[Stored data entries]
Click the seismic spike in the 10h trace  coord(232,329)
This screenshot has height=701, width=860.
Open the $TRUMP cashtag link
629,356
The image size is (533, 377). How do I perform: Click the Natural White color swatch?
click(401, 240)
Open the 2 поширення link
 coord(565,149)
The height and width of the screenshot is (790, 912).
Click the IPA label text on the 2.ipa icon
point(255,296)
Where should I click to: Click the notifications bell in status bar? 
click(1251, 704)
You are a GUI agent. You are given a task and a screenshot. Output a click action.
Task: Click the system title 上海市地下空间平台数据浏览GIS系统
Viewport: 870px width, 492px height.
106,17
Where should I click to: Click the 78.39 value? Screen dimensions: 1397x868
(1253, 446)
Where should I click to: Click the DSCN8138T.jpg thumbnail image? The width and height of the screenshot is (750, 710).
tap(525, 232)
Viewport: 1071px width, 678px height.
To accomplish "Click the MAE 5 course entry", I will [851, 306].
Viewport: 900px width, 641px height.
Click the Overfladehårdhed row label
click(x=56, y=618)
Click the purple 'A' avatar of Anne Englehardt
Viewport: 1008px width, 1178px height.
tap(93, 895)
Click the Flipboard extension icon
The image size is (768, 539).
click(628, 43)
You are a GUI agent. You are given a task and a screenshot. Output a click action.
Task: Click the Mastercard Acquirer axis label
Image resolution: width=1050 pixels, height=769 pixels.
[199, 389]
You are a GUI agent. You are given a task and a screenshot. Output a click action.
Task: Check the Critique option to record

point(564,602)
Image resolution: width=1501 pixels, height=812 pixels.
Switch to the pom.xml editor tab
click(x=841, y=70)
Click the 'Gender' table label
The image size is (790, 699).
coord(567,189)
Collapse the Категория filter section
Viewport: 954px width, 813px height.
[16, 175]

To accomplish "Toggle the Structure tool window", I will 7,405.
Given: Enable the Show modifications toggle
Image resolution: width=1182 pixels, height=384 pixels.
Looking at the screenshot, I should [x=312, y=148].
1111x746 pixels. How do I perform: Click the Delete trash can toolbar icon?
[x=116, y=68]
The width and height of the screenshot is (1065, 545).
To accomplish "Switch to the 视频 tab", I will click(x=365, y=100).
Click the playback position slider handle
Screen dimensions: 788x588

DIRECTIONS FOR THIS TASK: Word for word, restate the lines above from the line containing "The image size is (533, 377)." through the line containing "Task: Click the system", with both included and nothing else.

ANSWER TO THE EXERCISE:
The image size is (533, 377). How do I perform: Click the Natural White color swatch?
click(401, 240)
Open the 2 поширення link
 coord(565,149)
The height and width of the screenshot is (790, 912).
Click the IPA label text on the 2.ipa icon
point(255,296)
Where should I click to: Click the notifications bell in status bar? 
click(1251, 704)
You are a GUI agent. You are given a task and a screenshot. Output a click action.
Task: Click the system title 上海市地下空间平台数据浏览GIS系统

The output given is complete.